Dubai needs new homes and lots of them: Colliers

An estimated 51,000 new homes are likely to enter the market by 2020; Occupancy levels nearing 90%, putting pressure on rentals

Dubai: With occupancy levels across all available homes in Dubai at a significant 87 per cent, the city will need new homes — and fast.

An estimated 51,000 new homes are likely to enter the market by 2020, but with population growth running at 5 per cent annually, there could soon be a situation where there is not enough supply to take care of all the incipient demand. During the peak years between 2005-08, occupancy levels were estimated at 93 per cent, according to a new report by Colliers International.

What it means is that most of the current projects that are looking at completion timelines of 2016-18 can be easily absorbed by the market, with little or no residual concerns about oversupply. But can more developers be convinced to go in for more projects and targeting their offerings at a wider buyer/user base than just the high-end investors?

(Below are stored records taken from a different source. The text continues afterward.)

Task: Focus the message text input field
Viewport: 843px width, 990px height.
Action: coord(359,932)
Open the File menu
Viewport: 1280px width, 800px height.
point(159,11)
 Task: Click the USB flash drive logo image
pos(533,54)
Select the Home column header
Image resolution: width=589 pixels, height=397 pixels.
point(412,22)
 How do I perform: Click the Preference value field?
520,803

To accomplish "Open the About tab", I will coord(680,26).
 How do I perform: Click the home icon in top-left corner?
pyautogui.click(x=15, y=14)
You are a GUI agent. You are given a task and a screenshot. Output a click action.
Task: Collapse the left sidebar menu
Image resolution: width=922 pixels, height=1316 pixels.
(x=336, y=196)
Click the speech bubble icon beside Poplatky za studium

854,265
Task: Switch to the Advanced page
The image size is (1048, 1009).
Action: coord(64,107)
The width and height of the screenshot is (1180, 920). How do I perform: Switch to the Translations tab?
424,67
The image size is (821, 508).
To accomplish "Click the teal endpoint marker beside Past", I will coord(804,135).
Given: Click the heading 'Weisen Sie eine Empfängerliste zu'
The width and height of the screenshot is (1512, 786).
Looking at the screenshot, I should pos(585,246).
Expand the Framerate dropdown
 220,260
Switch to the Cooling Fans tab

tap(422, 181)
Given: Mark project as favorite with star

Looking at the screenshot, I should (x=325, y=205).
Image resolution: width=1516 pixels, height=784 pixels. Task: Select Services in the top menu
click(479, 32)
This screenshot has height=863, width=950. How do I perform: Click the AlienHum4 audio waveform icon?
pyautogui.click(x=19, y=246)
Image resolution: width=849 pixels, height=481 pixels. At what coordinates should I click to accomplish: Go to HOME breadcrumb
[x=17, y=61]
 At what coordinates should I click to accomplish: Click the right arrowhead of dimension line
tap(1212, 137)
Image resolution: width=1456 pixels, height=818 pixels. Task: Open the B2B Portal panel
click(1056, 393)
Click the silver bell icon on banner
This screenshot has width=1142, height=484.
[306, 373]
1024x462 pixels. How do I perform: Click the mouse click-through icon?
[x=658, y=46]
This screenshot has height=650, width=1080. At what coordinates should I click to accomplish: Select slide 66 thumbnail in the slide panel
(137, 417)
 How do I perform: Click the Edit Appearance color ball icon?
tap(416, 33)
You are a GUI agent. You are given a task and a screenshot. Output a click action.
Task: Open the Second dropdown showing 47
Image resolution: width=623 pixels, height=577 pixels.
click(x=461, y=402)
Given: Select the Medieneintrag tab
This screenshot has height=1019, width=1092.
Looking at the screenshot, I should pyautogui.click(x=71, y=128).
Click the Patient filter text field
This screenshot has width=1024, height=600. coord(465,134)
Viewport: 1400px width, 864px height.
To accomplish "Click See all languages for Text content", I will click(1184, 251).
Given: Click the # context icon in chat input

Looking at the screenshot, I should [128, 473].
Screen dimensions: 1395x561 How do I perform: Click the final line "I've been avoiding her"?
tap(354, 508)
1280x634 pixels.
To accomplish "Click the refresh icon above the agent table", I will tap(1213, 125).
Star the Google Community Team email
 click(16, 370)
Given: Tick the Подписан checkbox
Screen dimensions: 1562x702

“Although the rate of growth in the sales market has slowed, the average two- or three-bedroom unit in Dubai is still beyond the reach of most working families,” said Ian Albert, Regional Director at Colliers International. “With home ownership no longer an option, these families have been pushed towards the rental market where prices remain high.

“As the cost of living and raising a family becomes untenable for your average family, at best they will look to a neighbouring emirate for accommodation and schooling, and at worst they will look to more attractive, affordable countries in the Gulf or further afield. 
“This is not only a missed opportunity for Dubai developers who should be looking to capture this sizeable market by creating affordable communities that cater to its needs, but it also directly affects the economy as productivity levels are lowered when a large percentage of the workforce suffers from a long commute.”

In Colliers’ estimates, households earning between Dh15,000-D25,000 a month can afford rentals of Dh54,000-Dh90,000 annually. This situation is applicable to around 35 per cent of total households in Dubai. The highest income bracket — those with income of Dh25,000 and above a month — made up a “limited” 15 per cent of the total. Rental affordability for this tier starts at Dh90,000 a year, the report said.

But half — 50 per cent — of the residential space is taken up by households earning between Dh9,000-Dh15,000, with the likely rentals at Dh32,500-Dh54,000 annually.

And it is Dubai’s tenants who faced the brunt of the sudden and steep hike in rentals, with the citywide average up by 22 per cent over the 12 months to end June. Again, those living in the mid-tier residential buildings or clusters — such as Jumeirah Lake Towers, Discovery Gardens, International City and Deira — witnessed the highest increases in rental rates year-on-year (30-35 per cent), according to Colliers.

It is from this tenant base that Dubai’s developers should try and persuade buyers to emerge for their new projects. But they should bring in some changes to the property mix in their projects.

According to Colliers’ numbers, there were around 120,000 freehold apartments in Dubai, of which 59 per cent are priced below Dh1 million and typically studios and one-bedroom apartments. But given that the average household in Dubai has more than four members, the need then would be for two- and three-bedroom formats, of which there is a supply deficiency.

Two-bedroom apartments below Dh1 million represent 5 per cent of current freehold supply, and those below Dh2 million also make up a rather “limited” 9 per cent.

Developers would be off on a good footing if they rolled out projects that looked to plug this gap.